PARENT SESSION
Organized Oral Session 41: Ecological responses to precipitation: Scaling patterns and processes from the genome to the ecosystem
Organizer(s): ME Loik and SD Smith
Thursday, August 11, 8:00 AM - 11:30 AM, Meeting Room 510b, Level 5, Palais des congrès de Montréal

Plant, community, and ecosystem responses to long-term snow depth forcing.

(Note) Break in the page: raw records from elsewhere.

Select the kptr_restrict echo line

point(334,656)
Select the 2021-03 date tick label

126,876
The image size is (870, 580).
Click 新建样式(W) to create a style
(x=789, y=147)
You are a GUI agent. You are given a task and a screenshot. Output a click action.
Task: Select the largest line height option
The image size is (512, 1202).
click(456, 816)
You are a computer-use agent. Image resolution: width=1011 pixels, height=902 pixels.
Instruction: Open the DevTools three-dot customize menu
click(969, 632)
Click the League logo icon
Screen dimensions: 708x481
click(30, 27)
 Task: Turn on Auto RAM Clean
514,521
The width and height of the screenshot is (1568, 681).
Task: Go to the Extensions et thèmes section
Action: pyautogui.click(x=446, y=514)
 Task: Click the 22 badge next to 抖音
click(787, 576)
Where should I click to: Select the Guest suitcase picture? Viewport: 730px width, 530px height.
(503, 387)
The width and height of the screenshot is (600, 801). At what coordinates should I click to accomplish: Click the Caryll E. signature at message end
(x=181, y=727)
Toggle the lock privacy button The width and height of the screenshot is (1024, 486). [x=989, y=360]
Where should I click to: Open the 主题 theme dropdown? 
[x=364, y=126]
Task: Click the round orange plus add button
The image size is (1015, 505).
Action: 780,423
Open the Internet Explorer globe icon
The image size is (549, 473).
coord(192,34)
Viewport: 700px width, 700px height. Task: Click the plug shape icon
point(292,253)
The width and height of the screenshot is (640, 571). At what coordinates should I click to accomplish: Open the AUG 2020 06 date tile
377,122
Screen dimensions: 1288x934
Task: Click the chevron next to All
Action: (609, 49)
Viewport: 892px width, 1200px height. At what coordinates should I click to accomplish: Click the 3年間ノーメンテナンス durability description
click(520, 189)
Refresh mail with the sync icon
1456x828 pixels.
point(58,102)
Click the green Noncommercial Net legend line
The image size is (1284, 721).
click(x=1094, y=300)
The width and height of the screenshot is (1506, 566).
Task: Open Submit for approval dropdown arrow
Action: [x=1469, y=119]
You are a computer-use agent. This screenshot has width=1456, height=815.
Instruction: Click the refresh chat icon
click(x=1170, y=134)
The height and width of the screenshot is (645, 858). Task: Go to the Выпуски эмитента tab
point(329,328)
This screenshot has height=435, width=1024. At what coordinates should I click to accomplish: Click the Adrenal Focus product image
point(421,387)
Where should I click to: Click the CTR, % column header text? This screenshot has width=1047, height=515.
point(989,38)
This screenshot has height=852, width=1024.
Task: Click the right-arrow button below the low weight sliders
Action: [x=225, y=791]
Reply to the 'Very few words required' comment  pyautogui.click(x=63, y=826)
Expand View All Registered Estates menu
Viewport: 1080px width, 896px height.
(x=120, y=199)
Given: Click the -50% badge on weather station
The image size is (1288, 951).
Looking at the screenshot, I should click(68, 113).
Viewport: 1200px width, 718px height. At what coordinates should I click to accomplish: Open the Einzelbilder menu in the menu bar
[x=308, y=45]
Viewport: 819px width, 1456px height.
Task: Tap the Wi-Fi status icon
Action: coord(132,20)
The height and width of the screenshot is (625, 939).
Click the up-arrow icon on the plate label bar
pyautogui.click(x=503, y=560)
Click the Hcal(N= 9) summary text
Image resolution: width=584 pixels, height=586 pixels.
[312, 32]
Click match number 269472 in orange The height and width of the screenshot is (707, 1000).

Loik, Michael^*,1, ¹ University of California, Santa Cruz, CA, USA

ABSTRACT- Uncertainty limits the utility of General Circulation Models (GCMs) for diversity management and ecological restoration in the face of climate change. Patterns of future precipitation for the arid and semi-arid regions of the western United States are highly uncertain, as some GCMs envision increased winter snowfall, whereas others anticipate reduced snowfall. Short-term shifts in ecological phenomena have been demonstrated in many global change experiments, yet little is known about the potential impacts of decadal increases or decreases in seasonal precipitation on ecological patterns and processes. This research evaluates the question: For semi-arid shrub land ecosystems, how have long-term, simultaneous increases and decreases in snow depth affected community patterns and ecosystem processes? This research utilizes fifteen 50-year-old roadside snow fences that span a 50 km transect as the source of long-term manipulations of snow depth. The study site is the Sagebrush – Bitterbrush shrub community of eastern California, for which the annual water budget is based primarily on winter snowfall. Results show that snow fences increase snow depth in "+snow plots" (by about 80% compared to upwind, ambient snow depth plots), and decrease snow depth (by about 20%) further downwind ("-snow plots"). Soil water content during the melt period was greater in +snow compared to -snow and ambient-depth plots. Species richness was highest in +snow plots, but overall canopy cover was not different among the three treatments. There was a shift from co-dominance by Artemisia tridentata and Purshia tridentata on ambient and +snow plots, to dominance by P. tridentata on -snow plots. In this regard, mortality of A. tridentata was highest on -snow plots, but there was no difference in mortality for P. tridentata. Plant water potential and photosynthesis were significantly higher in +snow compared to -snow and ambient-depth plots. There was greater litter and soil carbon at 10 cm depth in +snow and -snow plots compared to ambient-depth plots, but no effects on soil nitrogen. Overall, changes in plant community composition and ecosystem processes are consistent with altered patterns of snow depth, soil water content, plant production, recruitment, and mortality.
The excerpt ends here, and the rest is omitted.